Zoom in on Sackville's face. There's a mild resemblance to the Cobbe portrait yes: The eyes are certainly similar. But the nose (Sackville's is more bulbous), the cheekbones (Sackville's higher), the lips (Sackville's upturned at the edges), the ears... all are strikingly different from the Cobbe.

Sackville was an interesting figure in his own right at James's court, certainly. But he wasn't the sitter for the Cobbe portrait.

John in Berkeley said...

It’s important to recognize that the motto on the Cobbe portrait of Overbury--“principum amicitias!”-- alludes to the complete phrase “gravisque principum amicitias” from Horace, Bk. II, Ode I. I’ve seen some translations on the web that render the motto “Beware…”, and the rationale for it is clear from the phrasal, and textual context.

Here’s Horace:

Motum ex Metello consule civicum / Bellique causas et vitia et modos / Ludumque Fortunae gravisque / Principum amicitias et arma / Nondum expiatis uncta cruoribus, / Periculosae plenum opus aleae, / Tractas et incedis per ignes / Suppositos cineri doloso.
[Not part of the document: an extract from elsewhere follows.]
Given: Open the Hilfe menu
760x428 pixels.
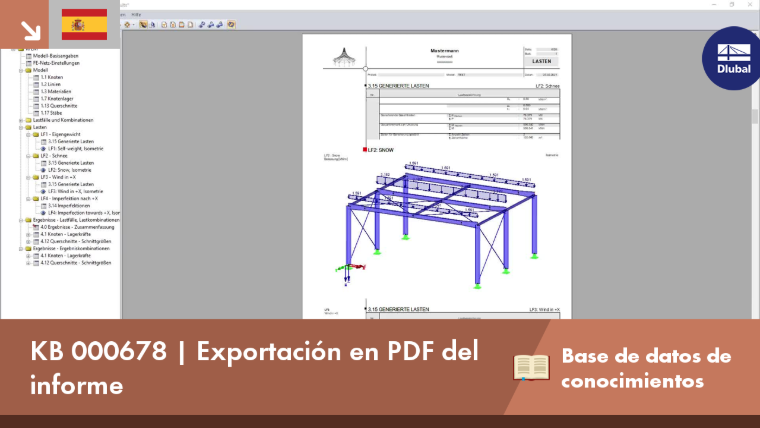Looking at the screenshot, I should [x=136, y=15].
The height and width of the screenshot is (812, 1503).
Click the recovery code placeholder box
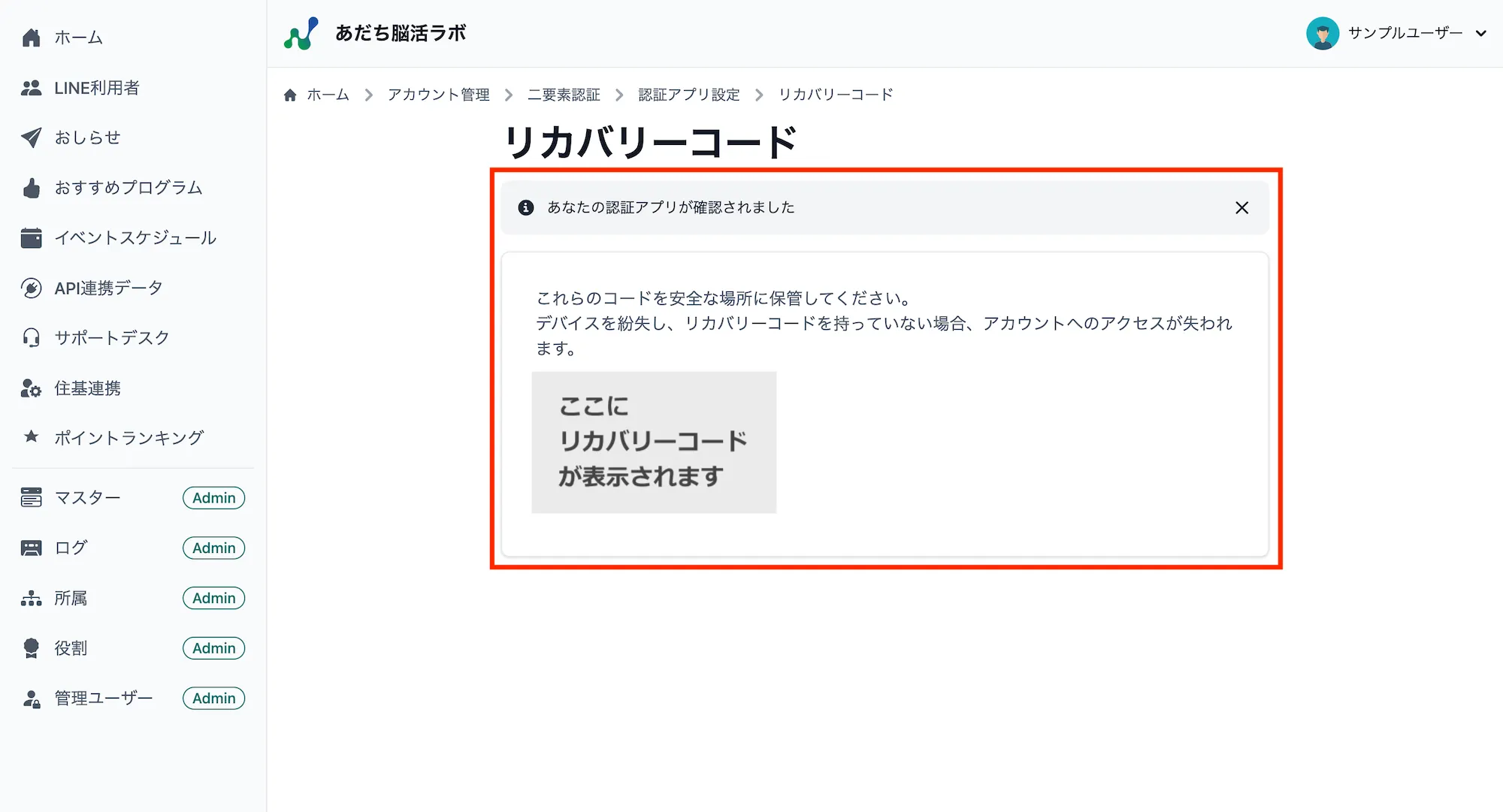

And here’s a web translation from 2003, posted by A. S. Kline:

You’re handling the Civil Wars, since Metellus / was Consul, the causes, errors, and stages, / Fortune’s game, and the heavy friendships / of princes, and the un-expiated / stain of blood over various weapons, / a task that’s filled with dangerous pitfalls, / so that you’re walking over embers / hidden under the treacherous ashes.

Another translation I consulted rendered the phrase as “disastrous leagues,” which has a nice Shake-spearean ring to it, however inappropriate to the man from Stratford, and appropriate to Thomas Overbury.

For those who care, note that the word is gravīs (long ī), a poetic alternate for f.pl.acc. gravēs, modifying amicitias, “friendships, alliances.” Second, note that the connotations of gravīs here are quite negative, as in “grave,” “oppressive,” or “noxious”—rather than “important,” “mighty,” or “venerable” (hence the addition of “Beware…!). Finally, note that the motto must be read as an allusion to the passage from Horace, i.e. that it can’t stand alone, since it preserves the oblique (accusative) inflections of the original. So don’t let anyone suggest to you the motto means “The alliances of princes (is a great thing to enjoy)”!